L’avvocato personale di Donald Trump, Michael Cohen, ha ricevuto un pagamento di 400mila dollari per organizzare un incontro tra il presidente americano e il suo omologo ucraino, secondo quanto riferito da alcune fonti di Kiev vicine al governo e citate dall’emittente britannica Bbc.

Il pagamento è stato effettuato da alcuni intermediari che agivano per conto del presidente ucraino Petro Poroshenko.

L’incontro ha avuto luogo nella Casa Bianca a giugno 2017 e subito dopo il ritorno in patria del presidente ucraino, l’agenzia anti-corruzione dell’Ucraina ha interrotto le indagini sull’ex direttore della campagna elettorale di Trump, Paul Manafort.

Un agente di alto livello dell’intelligence ucraina ha raccontato quello che è successo prima della visita alla Casa Bianca.

L’avvocato Cohen era stato convocato perché i lobbisti e le ambasciate ucraine registrate a Washington erano riuscite ad offrire a Poroshenko solo un breve incontro con Trump.

Il presidente ucraino, però, aveva bisogno di qualcosa che potesse essere definito come “incontro”, ha spiegato la fonte.

Poroshenko ha quindi deciso di stabilire un contatto segreto con il presidente americano e il compito è stato affidato a un ex assistente, che ha chiesto aiuto ad un parlamentare fedele al presidente.

Quest’ultimo ha usato i suoi contatti personali nell’Istituto ebraico di carità con sede nello Stato di New York, Chabad of Port Washington.

Da qui è stato messo in contatto con Michael Cohen, l’avvocato del presidente Trump, che ha ricevuto un pagamento di 400mila dollari per organizzare l’incontro.

Non si sa se Trump sia o meno a conoscenza della transizione.

Una seconda fonte a Kiev ha fornito gli stessi dettagli, salvo dire che Cohen è stato pagato 60mila dollari.

Anche un avvocato negli Stati Uniti, Michael Avenatti, ha esaminato i conti finanziari di Cohen.

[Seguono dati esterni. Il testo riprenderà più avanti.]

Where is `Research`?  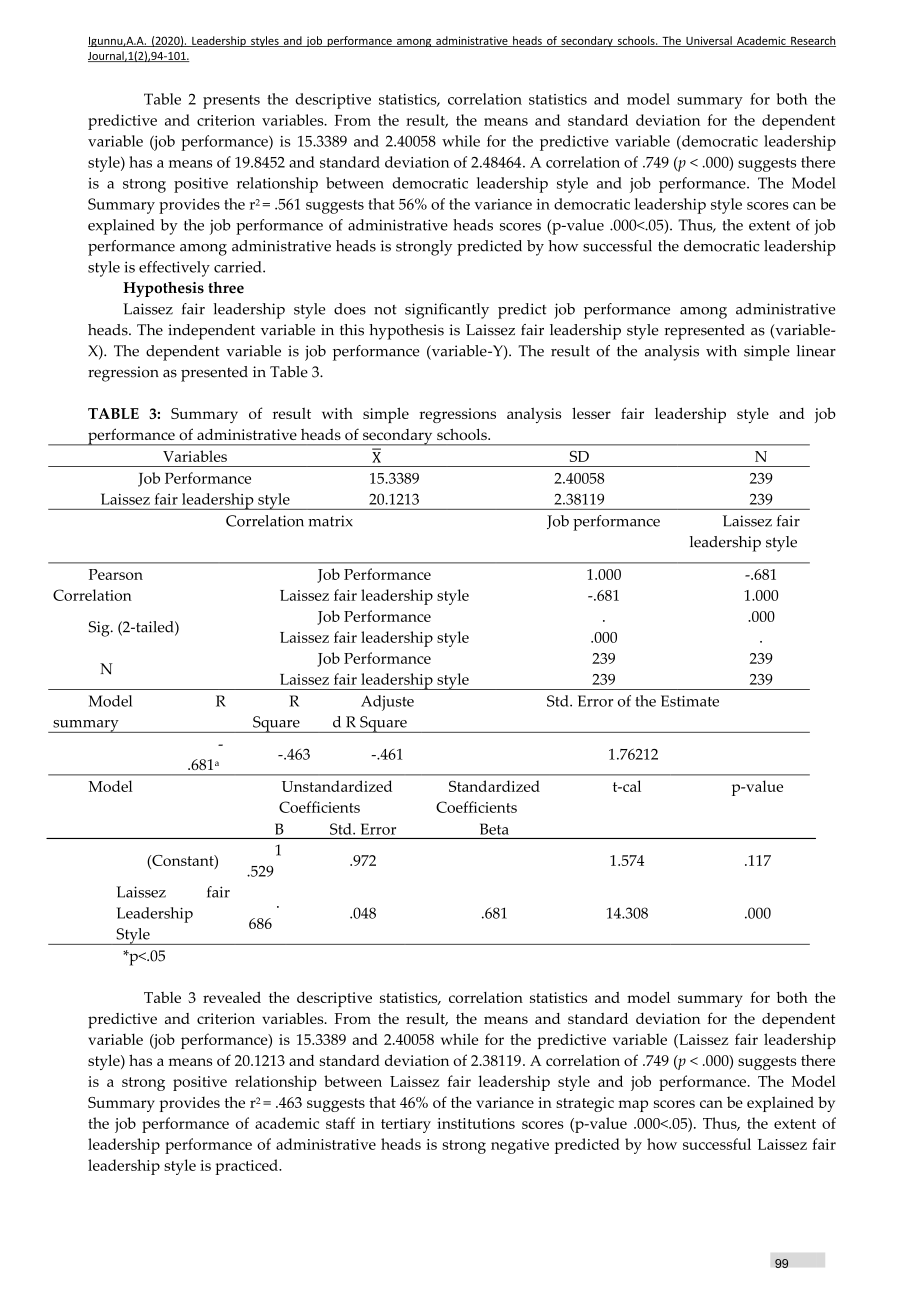
Research is located at coordinates (812, 41).
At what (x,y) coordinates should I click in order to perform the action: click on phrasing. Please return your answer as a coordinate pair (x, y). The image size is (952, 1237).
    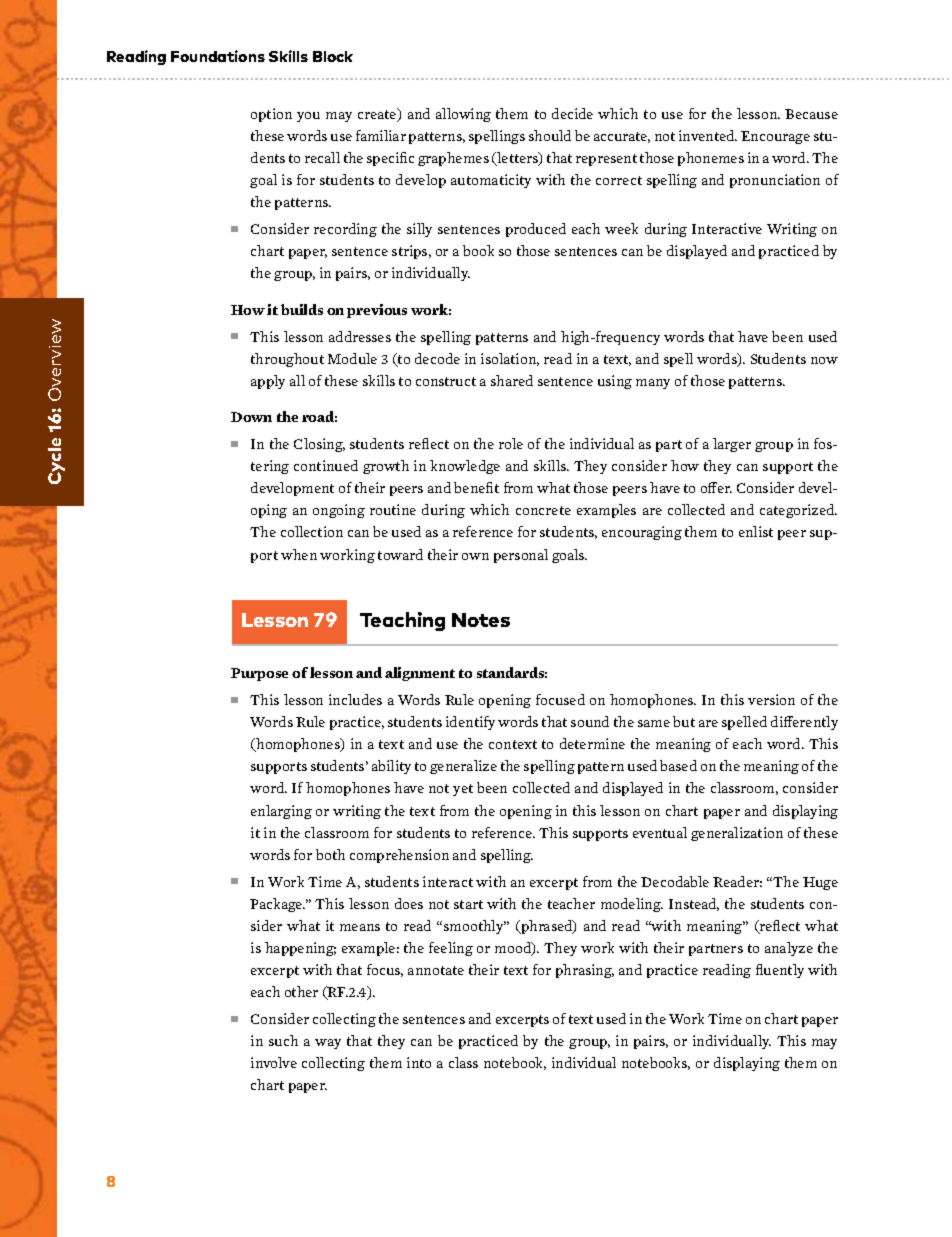
    Looking at the image, I should click on (585, 971).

Avenatti è il rappresentante di Stormy Daniels, l’attrice porno che ha dichiarato di essere stata minacciata di non rivelare a nessuno di aver avuto rapporti sessuali con Trump.

Secondo quanto dichiarato dall’avvocato, la banca di Cohen ha presentato al Tesoro americano un Report per attività sospette in cui si dichiara che l’uomo ha ricevuto del denaro “dall’Ucraina”.

Intervistati dalla Bbc, Cohen e i due ucraini che hanno aperto il canale di comunicazione tra l’avvocato e Poroshenko hanno negato le accuse.

Lo stesso presidente ucraino si è rifiutato di commentare la vicenda.

I soldi  dati a Cohen dovevano servire per garantire a Poroshenko un vero incontro con Trump e non solo una stretta di mano e qualche minuto di colloquio, ma fino all’ultimo il presidente ucraino non sapeva se il meeting ci sarebbe stato o meno.

Poroshenko voleva a tutti i costi incontrare Trump a causa di ciò che era successo durante la campagna elettorale del presidente americano.

Nel 2016, il New York Times ha pubblicato un documento che sembrava dimostrare che il direttore della campagna elettorale presidenziale, Paul Manafort, aveva ricevuto milioni di dollari da lobby russe con sede in Ucraina.

Il file pare sia stato diffuso dietro approvazione dello stesso Poroshenko, convinto che le elezioni sarebbero state vinte da Hilary Clinton.

Una settimana dopo il ritorno del presidente ucraino nel paese, le indagini su Manafort sono state interrotte.